→ Work instructions: Please copy out all of the data below, keeping every line the same.

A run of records
------------------------------

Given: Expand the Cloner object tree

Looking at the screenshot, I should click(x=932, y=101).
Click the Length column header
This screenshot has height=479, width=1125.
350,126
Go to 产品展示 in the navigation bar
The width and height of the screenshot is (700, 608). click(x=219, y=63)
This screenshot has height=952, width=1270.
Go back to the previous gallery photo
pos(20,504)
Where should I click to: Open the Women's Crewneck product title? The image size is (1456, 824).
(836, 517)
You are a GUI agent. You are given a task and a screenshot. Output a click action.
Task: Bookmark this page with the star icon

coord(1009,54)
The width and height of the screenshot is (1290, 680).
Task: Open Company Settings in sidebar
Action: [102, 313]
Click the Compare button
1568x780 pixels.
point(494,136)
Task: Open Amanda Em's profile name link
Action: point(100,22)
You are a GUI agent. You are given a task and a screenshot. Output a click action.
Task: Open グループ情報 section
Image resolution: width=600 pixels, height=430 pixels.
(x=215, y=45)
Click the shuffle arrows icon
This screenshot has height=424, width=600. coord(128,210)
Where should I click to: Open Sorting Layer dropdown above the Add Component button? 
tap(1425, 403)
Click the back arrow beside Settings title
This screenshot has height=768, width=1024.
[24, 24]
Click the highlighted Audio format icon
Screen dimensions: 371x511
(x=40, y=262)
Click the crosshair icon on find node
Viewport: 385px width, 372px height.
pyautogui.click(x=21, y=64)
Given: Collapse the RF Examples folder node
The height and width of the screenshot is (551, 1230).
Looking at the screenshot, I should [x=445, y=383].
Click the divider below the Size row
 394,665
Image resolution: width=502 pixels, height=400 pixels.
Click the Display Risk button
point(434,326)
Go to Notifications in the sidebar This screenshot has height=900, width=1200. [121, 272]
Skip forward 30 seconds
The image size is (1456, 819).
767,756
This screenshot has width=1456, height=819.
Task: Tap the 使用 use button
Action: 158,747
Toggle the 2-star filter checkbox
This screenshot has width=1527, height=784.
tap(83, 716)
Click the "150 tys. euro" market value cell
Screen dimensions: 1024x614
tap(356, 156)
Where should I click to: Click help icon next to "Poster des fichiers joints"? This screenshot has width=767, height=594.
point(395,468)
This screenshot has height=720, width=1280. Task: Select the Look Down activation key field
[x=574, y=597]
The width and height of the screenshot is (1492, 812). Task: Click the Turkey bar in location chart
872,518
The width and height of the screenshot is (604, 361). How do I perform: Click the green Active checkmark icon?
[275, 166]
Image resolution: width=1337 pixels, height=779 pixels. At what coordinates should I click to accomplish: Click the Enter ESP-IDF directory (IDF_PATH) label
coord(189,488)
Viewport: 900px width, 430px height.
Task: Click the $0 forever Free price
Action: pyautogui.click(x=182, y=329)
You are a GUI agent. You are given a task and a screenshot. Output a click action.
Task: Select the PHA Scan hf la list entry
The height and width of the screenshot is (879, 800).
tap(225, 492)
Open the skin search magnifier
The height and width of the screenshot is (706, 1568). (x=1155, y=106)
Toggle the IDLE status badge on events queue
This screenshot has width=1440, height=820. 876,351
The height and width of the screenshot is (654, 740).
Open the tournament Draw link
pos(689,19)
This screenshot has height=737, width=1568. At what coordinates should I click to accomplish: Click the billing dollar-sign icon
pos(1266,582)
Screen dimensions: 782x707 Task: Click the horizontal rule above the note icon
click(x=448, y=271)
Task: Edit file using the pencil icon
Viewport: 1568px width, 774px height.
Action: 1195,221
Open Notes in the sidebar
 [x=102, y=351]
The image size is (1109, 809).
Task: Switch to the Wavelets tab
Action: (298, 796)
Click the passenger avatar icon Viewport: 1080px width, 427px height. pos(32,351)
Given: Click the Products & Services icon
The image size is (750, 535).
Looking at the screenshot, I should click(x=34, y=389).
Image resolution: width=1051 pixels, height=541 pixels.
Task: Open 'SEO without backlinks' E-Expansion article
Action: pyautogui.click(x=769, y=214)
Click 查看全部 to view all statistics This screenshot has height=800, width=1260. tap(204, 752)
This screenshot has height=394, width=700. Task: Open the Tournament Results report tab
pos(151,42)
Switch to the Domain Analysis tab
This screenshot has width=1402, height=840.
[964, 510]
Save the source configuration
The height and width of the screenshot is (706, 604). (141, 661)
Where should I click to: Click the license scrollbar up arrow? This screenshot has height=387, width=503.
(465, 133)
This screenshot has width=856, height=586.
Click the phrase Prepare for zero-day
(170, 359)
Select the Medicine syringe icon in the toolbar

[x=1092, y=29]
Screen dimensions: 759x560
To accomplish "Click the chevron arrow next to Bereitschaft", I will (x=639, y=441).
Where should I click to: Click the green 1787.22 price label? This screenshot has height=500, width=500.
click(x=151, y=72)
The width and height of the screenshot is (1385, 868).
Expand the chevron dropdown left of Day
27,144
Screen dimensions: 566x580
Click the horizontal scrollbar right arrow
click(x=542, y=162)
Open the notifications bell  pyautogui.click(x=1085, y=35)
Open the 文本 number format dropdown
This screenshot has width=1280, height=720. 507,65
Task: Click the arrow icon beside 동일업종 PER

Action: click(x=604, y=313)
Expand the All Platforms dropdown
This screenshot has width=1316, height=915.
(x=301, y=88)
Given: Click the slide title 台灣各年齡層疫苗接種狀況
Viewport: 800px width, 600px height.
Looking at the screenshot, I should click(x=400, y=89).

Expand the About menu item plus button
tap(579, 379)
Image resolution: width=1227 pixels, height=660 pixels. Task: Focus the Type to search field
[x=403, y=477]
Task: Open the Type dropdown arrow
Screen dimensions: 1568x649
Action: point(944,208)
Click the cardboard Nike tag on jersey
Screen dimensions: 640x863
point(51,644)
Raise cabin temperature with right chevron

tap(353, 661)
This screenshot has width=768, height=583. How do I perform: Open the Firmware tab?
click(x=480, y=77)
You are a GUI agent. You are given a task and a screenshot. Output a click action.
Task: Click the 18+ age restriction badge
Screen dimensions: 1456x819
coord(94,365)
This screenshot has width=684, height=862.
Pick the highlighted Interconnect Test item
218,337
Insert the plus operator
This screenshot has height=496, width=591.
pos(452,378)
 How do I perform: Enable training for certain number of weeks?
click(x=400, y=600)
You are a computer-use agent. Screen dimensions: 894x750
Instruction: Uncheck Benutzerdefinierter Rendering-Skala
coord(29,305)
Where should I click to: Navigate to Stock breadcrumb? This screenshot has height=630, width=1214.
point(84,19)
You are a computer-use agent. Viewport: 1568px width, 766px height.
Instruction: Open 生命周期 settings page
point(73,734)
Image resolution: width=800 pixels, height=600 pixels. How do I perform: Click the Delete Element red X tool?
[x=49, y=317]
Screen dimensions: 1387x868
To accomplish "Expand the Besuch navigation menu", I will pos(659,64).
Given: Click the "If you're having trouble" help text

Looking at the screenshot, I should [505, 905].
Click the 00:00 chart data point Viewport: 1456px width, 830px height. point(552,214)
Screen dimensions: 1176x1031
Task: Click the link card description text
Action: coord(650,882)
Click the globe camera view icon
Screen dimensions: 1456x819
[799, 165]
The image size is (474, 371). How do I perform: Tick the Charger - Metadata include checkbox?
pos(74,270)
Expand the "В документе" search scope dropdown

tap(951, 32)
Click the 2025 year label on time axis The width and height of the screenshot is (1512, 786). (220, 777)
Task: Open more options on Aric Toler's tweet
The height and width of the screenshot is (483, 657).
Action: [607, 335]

------------------------------

→ Task result:
Given: Expand the Cloner object tree

Looking at the screenshot, I should click(x=932, y=101).
Click the Length column header
This screenshot has height=479, width=1125.
350,126
Go to 产品展示 in the navigation bar
The width and height of the screenshot is (700, 608). click(x=219, y=63)
This screenshot has height=952, width=1270.
Go back to the previous gallery photo
pos(20,504)
Where should I click to: Open the Women's Crewneck product title? The image size is (1456, 824).
(836, 517)
You are a GUI agent. You are given a task and a screenshot. Output a click action.
Task: Bookmark this page with the star icon

coord(1009,54)
The width and height of the screenshot is (1290, 680).
Task: Open Company Settings in sidebar
Action: [102, 313]
Click the Compare button
1568x780 pixels.
point(494,136)
Task: Open Amanda Em's profile name link
Action: point(100,22)
You are a GUI agent. You are given a task and a screenshot. Output a click action.
Task: Open グループ情報 section
Image resolution: width=600 pixels, height=430 pixels.
(x=215, y=45)
Click the shuffle arrows icon
This screenshot has height=424, width=600. coord(128,210)
Where should I click to: Open Sorting Layer dropdown above the Add Component button? 
tap(1425, 403)
Click the back arrow beside Settings title
This screenshot has height=768, width=1024.
[24, 24]
Click the highlighted Audio format icon
Screen dimensions: 371x511
(x=40, y=262)
Click the crosshair icon on find node
Viewport: 385px width, 372px height.
pyautogui.click(x=21, y=64)
Given: Collapse the RF Examples folder node
The height and width of the screenshot is (551, 1230).
Looking at the screenshot, I should [x=445, y=383].
Click the divider below the Size row
 394,665
Image resolution: width=502 pixels, height=400 pixels.
Click the Display Risk button
point(434,326)
Go to Notifications in the sidebar This screenshot has height=900, width=1200. [121, 272]
Skip forward 30 seconds
The image size is (1456, 819).
767,756
This screenshot has width=1456, height=819.
Task: Tap the 使用 use button
Action: 158,747
Toggle the 2-star filter checkbox
This screenshot has width=1527, height=784.
tap(83, 716)
Click the "150 tys. euro" market value cell
Screen dimensions: 1024x614
tap(356, 156)
Where should I click to: Click help icon next to "Poster des fichiers joints"? This screenshot has width=767, height=594.
point(395,468)
This screenshot has height=720, width=1280. Task: Select the Look Down activation key field
[x=574, y=597]
The width and height of the screenshot is (1492, 812). Task: Click the Turkey bar in location chart
872,518
The width and height of the screenshot is (604, 361). How do I perform: Click the green Active checkmark icon?
[275, 166]
Image resolution: width=1337 pixels, height=779 pixels. At what coordinates should I click to accomplish: Click the Enter ESP-IDF directory (IDF_PATH) label
coord(189,488)
Viewport: 900px width, 430px height.
Task: Click the $0 forever Free price
Action: pyautogui.click(x=182, y=329)
You are a GUI agent. You are given a task and a screenshot. Output a click action.
Task: Select the PHA Scan hf la list entry
The height and width of the screenshot is (879, 800).
tap(225, 492)
Open the skin search magnifier
The height and width of the screenshot is (706, 1568). (x=1155, y=106)
Toggle the IDLE status badge on events queue
This screenshot has width=1440, height=820. 876,351
The height and width of the screenshot is (654, 740).
Open the tournament Draw link
pos(689,19)
This screenshot has height=737, width=1568. At what coordinates should I click to accomplish: Click the billing dollar-sign icon
pos(1266,582)
Screen dimensions: 782x707 Task: Click the horizontal rule above the note icon
click(x=448, y=271)
Task: Edit file using the pencil icon
Viewport: 1568px width, 774px height.
Action: 1195,221
Open Notes in the sidebar
 [x=102, y=351]
The image size is (1109, 809).
Task: Switch to the Wavelets tab
Action: (298, 796)
Click the passenger avatar icon Viewport: 1080px width, 427px height. pos(32,351)
Given: Click the Products & Services icon
The image size is (750, 535).
Looking at the screenshot, I should click(x=34, y=389).
Image resolution: width=1051 pixels, height=541 pixels.
Task: Open 'SEO without backlinks' E-Expansion article
Action: pyautogui.click(x=769, y=214)
Click 查看全部 to view all statistics This screenshot has height=800, width=1260. tap(204, 752)
This screenshot has height=394, width=700. Task: Open the Tournament Results report tab
pos(151,42)
Switch to the Domain Analysis tab
This screenshot has width=1402, height=840.
[964, 510]
Save the source configuration
The height and width of the screenshot is (706, 604). (141, 661)
Where should I click to: Click the license scrollbar up arrow? This screenshot has height=387, width=503.
(465, 133)
This screenshot has width=856, height=586.
Click the phrase Prepare for zero-day
(170, 359)
Select the Medicine syringe icon in the toolbar

[x=1092, y=29]
Screen dimensions: 759x560
To accomplish "Click the chevron arrow next to Bereitschaft", I will (x=639, y=441).
Where should I click to: Click the green 1787.22 price label? This screenshot has height=500, width=500.
click(x=151, y=72)
The width and height of the screenshot is (1385, 868).
Expand the chevron dropdown left of Day
27,144
Screen dimensions: 566x580
Click the horizontal scrollbar right arrow
click(x=542, y=162)
Open the notifications bell  pyautogui.click(x=1085, y=35)
Open the 文本 number format dropdown
This screenshot has width=1280, height=720. 507,65
Task: Click the arrow icon beside 동일업종 PER

Action: click(x=604, y=313)
Expand the All Platforms dropdown
This screenshot has width=1316, height=915.
(x=301, y=88)
Given: Click the slide title 台灣各年齡層疫苗接種狀況
Viewport: 800px width, 600px height.
Looking at the screenshot, I should click(x=400, y=89).

Expand the About menu item plus button
tap(579, 379)
Image resolution: width=1227 pixels, height=660 pixels. Task: Focus the Type to search field
[x=403, y=477]
Task: Open the Type dropdown arrow
Screen dimensions: 1568x649
Action: point(944,208)
Click the cardboard Nike tag on jersey
Screen dimensions: 640x863
point(51,644)
Raise cabin temperature with right chevron

tap(353, 661)
This screenshot has width=768, height=583. How do I perform: Open the Firmware tab?
click(x=480, y=77)
You are a GUI agent. You are given a task and a screenshot. Output a click action.
Task: Click the 18+ age restriction badge
Screen dimensions: 1456x819
coord(94,365)
This screenshot has width=684, height=862.
Pick the highlighted Interconnect Test item
218,337
Insert the plus operator
This screenshot has height=496, width=591.
pos(452,378)
 How do I perform: Enable training for certain number of weeks?
click(x=400, y=600)
You are a computer-use agent. Screen dimensions: 894x750
Instruction: Uncheck Benutzerdefinierter Rendering-Skala
coord(29,305)
Where should I click to: Navigate to Stock breadcrumb? This screenshot has height=630, width=1214.
point(84,19)
You are a computer-use agent. Viewport: 1568px width, 766px height.
Instruction: Open 生命周期 settings page
point(73,734)
Image resolution: width=800 pixels, height=600 pixels. How do I perform: Click the Delete Element red X tool?
[x=49, y=317]
Screen dimensions: 1387x868
To accomplish "Expand the Besuch navigation menu", I will pos(659,64).
Given: Click the "If you're having trouble" help text

Looking at the screenshot, I should [505, 905].
Click the 00:00 chart data point Viewport: 1456px width, 830px height. point(552,214)
Screen dimensions: 1176x1031
Task: Click the link card description text
Action: coord(650,882)
Click the globe camera view icon
Screen dimensions: 1456x819
[799, 165]
The image size is (474, 371). How do I perform: Tick the Charger - Metadata include checkbox?
pos(74,270)
Expand the "В документе" search scope dropdown

tap(951, 32)
Click the 2025 year label on time axis The width and height of the screenshot is (1512, 786). (220, 777)
Task: Open more options on Aric Toler's tweet
The height and width of the screenshot is (483, 657).
Action: [607, 335]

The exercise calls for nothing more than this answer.